In fact, the Oscar-nominated song on which Crosby and Kelly duet, True Love, is a highlight of the film and became a lasting favorite with the crooner, being trotted out again and again over the years in concerts. On a live album version toward the end of his life, daughter Mary Frances comes out onstage to sing the female part and Crosby adlibs, "Hello Grace."

In spite of that star power, as in the original, this is the story of Tracy Lord (inspiration for the name of later adult star Traci Lords) and her journey from ice goddess to warm, loving woman on a mildly manic wedding day.

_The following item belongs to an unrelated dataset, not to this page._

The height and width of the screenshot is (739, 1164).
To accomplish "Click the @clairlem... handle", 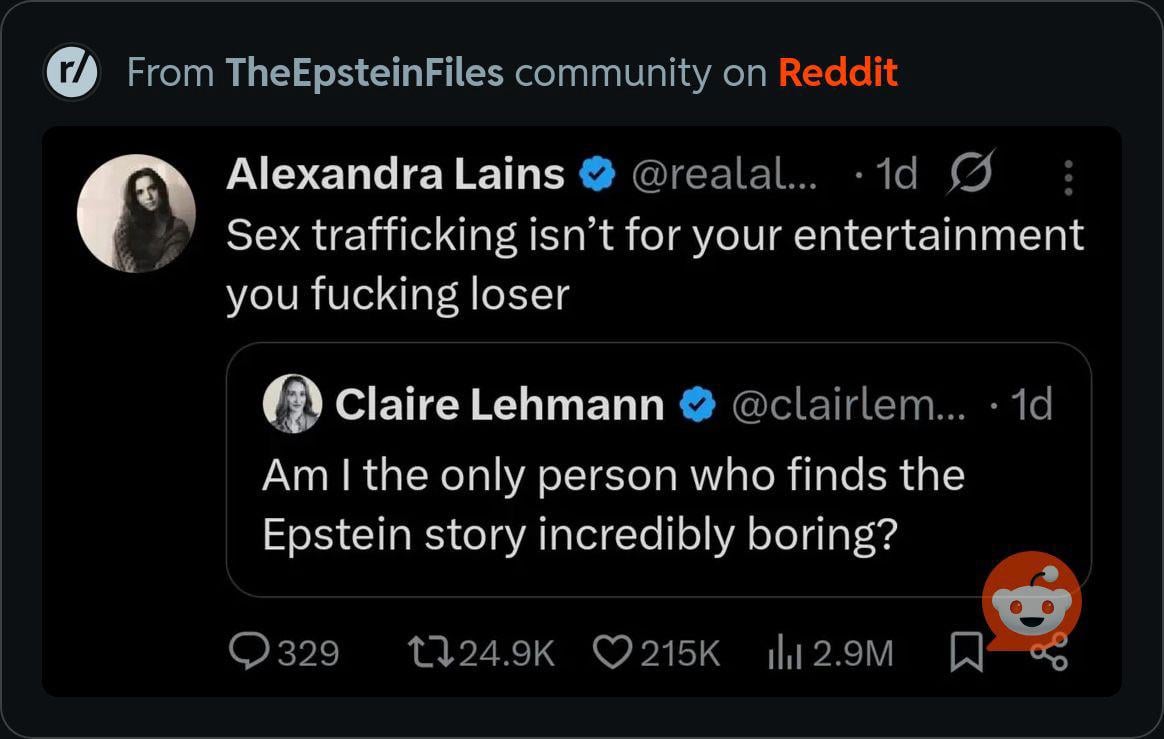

Although certainly no Katherine Hepburn, Kelly makes the part her own by playing upon her own background and perceived film personality as a rather cold performer. The contemporary publicity regarding her engagement to the Prince (her engagement ring in the film is reportedly her real one from Rainier) no doubt brought an extra level of interest to the picture. Her storybook wedding the following year put an end to her beloved acting career.

HIGH SOCIETY is also the final completed film of veteran character actor Louis Calhern who plays Uncle Willie. Calhern had made his movie debut in 1921. Although he had begun another film afterwards, he died during production and had to be replaced.
Bing Crosby continued his long and successful show business career for another two decades before dropping dead on a Spanish golf course after winning a round of golf. Sinatra would soon transform into his "Chairman of the Board" persona becoming a more powerful and influential person than ever but a more controversial one, too.

Grace Kelly became Princess Grace, a beloved figure to residents of Monaco and the world. It wasn't really a storybook life but then is there such a thing? From the beginning, the Prince banned all of her films from being shown in Monaco, apparently preferring his people not to think of her as an actress. In 1962, Alfred Hitchcock was said to have successfully lured Grace back into the fold to appear in MARNIE, in the role eventually filled by Tippi Hedren. Most sources indicate that she let the will of her people prevail and bowed out.

As herself, she introduced and/or narrated a number of arts or charity related films and televison shows in the ensuing years including the 1966 all-star anti-drug movie, POPPIES ARE ALSO FLOWERS and 1977's THE CHILDREN OF THEATRE STREET. The director of the latter, Robert Dornhelm, was working on a little-known and uncompleted project called REARRANGED with the Princess at the time of her death in 1982. Some sources indicate that it was to have been a return to acting but probably not.

In less than a decade as a movie star, the beautiful, willful, sophisticated and funny Grace Kelly climbed ever upward with few missteps and left Hollywood on a very high and popular note. The woman who had wanted little to do with high society ironically reached the pinnacle of her chosen career in HIGH SOCIETY. As her life changed so dramatically after that, Grace Kelly--as Princess Grace--would become the very definition of high society.